Most of those stories are unsubstantiated bullshit from bitter day players (ex. Takei, Nichols, et al) thinking that post series convention support meant they were always on the same level of importance to the series. They had their place, but it was not as an equal to Shatner.
So if he was such a problem could GR have fired him and either replace Shatner with another actor (ala Be Withched, or The In-Laws) or put a new captain in place (B5 comes to mind) or promoted Spock full captain?
No. Shatner was the lynch pin that gave the series a charismatic, unique heart never found in his predecessor, Jeffrey Hunter, and stands apart from other leading men from TV of that decade.
The Hunter matter can be applied to other actors, but i'll start with him; some love fantasizing that he would have been as effective in the role of captain (as if the character is the same--they were not), but its just too easy to dismiss.
From the start, Shatner's range and investing some of his own personality / world perspective created something
Star Trek could not survive without--and allowed Nimoy to create the Spock we all know. This was no plug-in Dick York / Dick Sargent issue. They were dropped in a very broad, cookie-cutter "befuddled / irascible husband" mold that was not the driving, defining force of
Bewitched. They merely reacted to Samantha and Endora's poles of witch behavior. Unlike the plug-in Darrins, Shatner's contribution to the success and the
identity of
Star Trek is almost inestimable.
Kirk as written--had something only Shatner posessed, and Hunter did not--heart. That heart prevented both character & actor from behaving like a cold, distant person who was just
occupying the job--or acting like it was a forced burden.

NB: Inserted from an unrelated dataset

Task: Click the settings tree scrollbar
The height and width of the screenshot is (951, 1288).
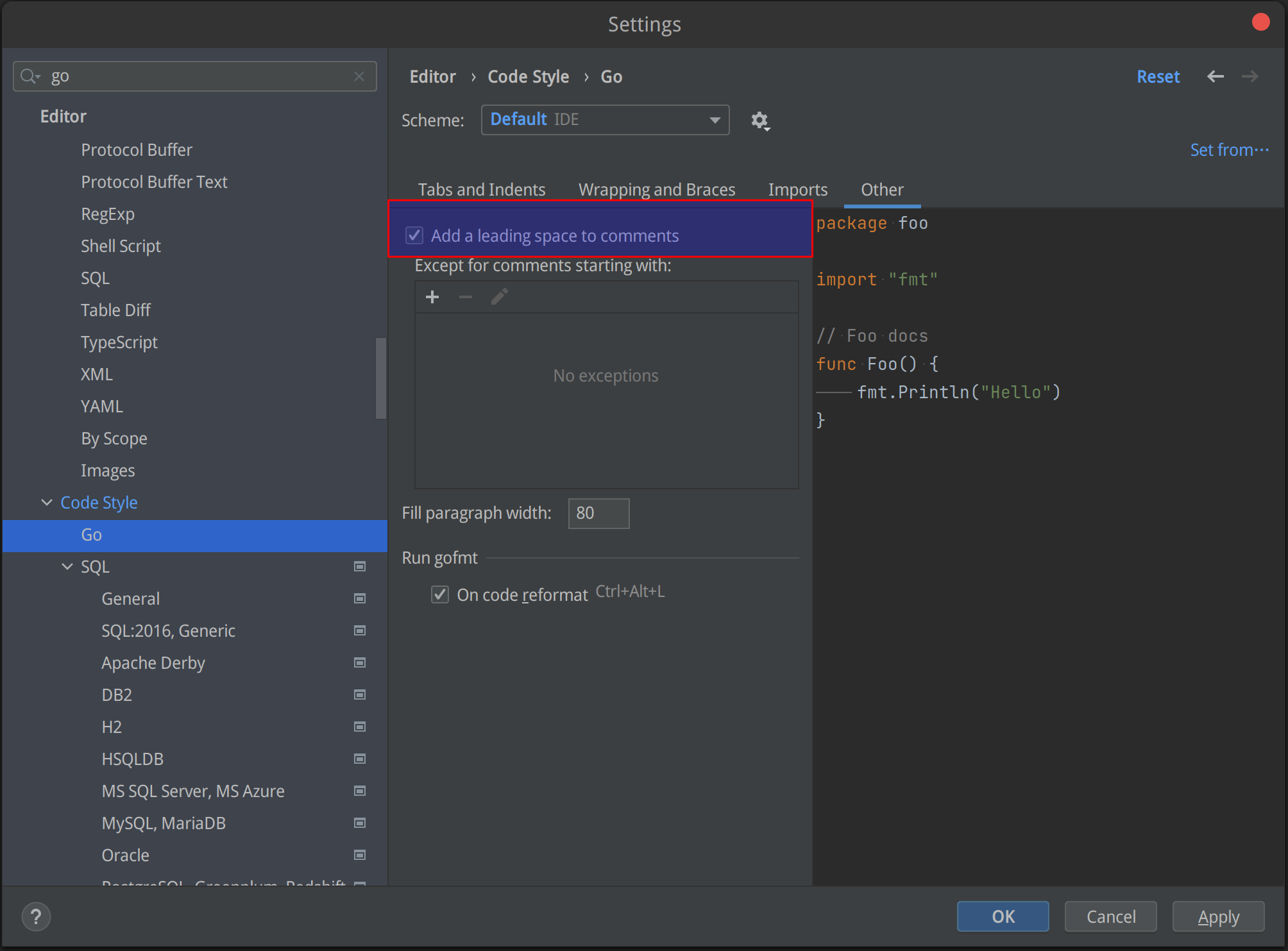Action: [x=381, y=378]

Shatner not only delivered with the many emotional changes demanded of WNMHGB, but was able to build on that with his personality in stories so removed from Hunter and other actors' known skills as a character early on (think
"The Enemy Within," "Miri," "Dagger of the Mind," "What Are Little Girls Made Of," etc.).
As mentioned in another thread, all actors cannot portray all characters, or are right to carry a series. For example, Lyle Waggoner screen tested for Dozier's 1966
Batman, but lost to Adam West. In the Waggoner screen test, he's flat, and delivering it sans any attempt to bring so colorful a character to life. On the other hand, West--in and out of costume, keyed in on Batman having a greater heroic purpose without even doing anything visually heroic. He just worked, and its no surprise he won the role, and would go on to easily justify why he was the right choice for the series.

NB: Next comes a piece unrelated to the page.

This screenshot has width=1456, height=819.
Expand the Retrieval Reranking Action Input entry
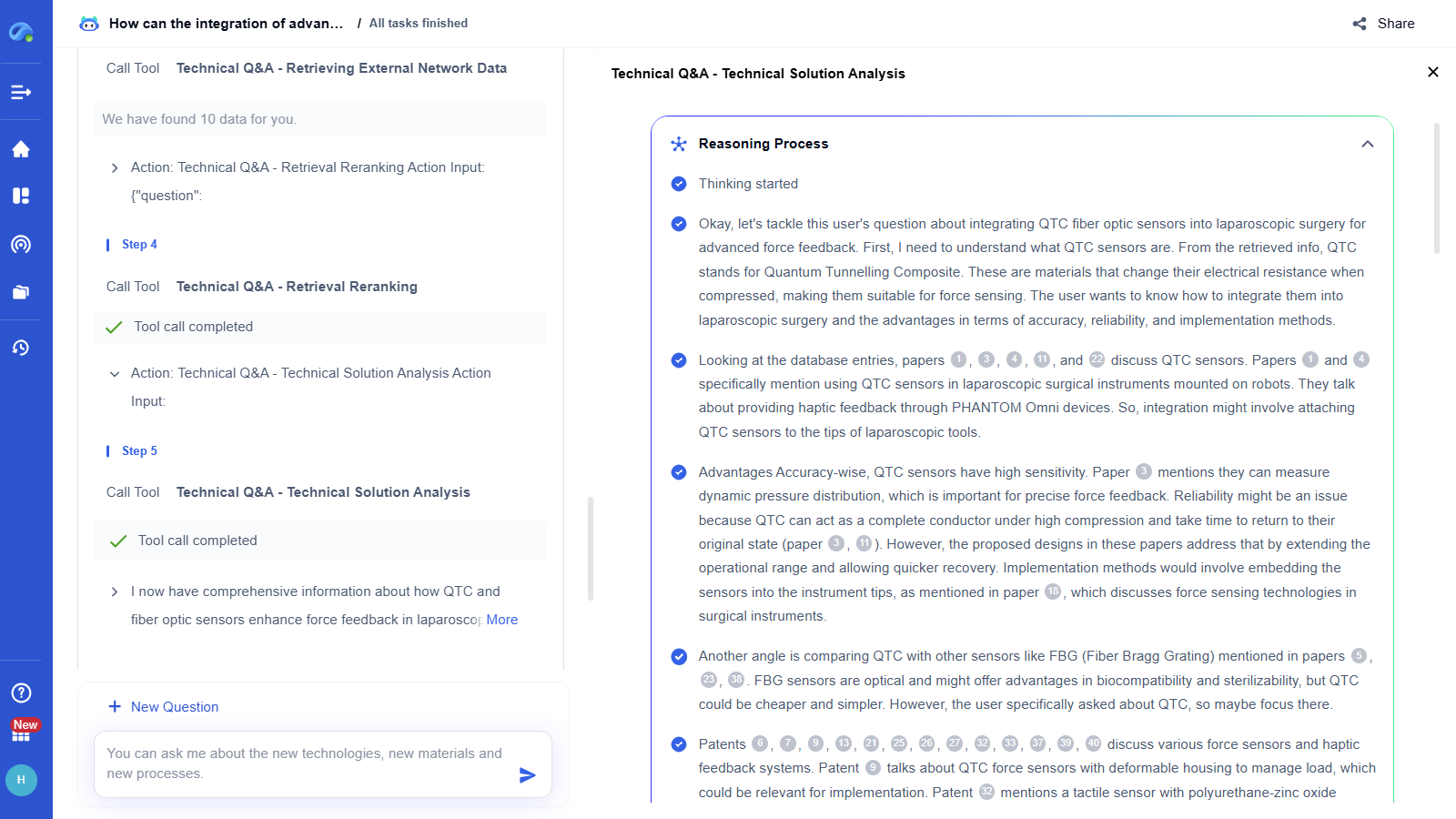[115, 167]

Trying to replace West in that series would have been a disaster. I see the same if you tried to replace Shatner with Robert Vaughn (
The Man from U.N.C.L.E), David Hedison (
Voyage to the Bottom of the Sea), Efrem Zimbalist, Jr. (
77 Sunset Strip, &
The F.B.I.), Robert Fuller (
Laramie), Gene Barry (
Burke's Law), Guy Williams (
Lost in Space), Robert Culp (
I Spy) Robert Conrad (
Hawaiian Eye &
The Wild, Wild West) or any of another dozen or so leading men from that decade. There was only one Kirk and only one man who could bring character and flesh to him.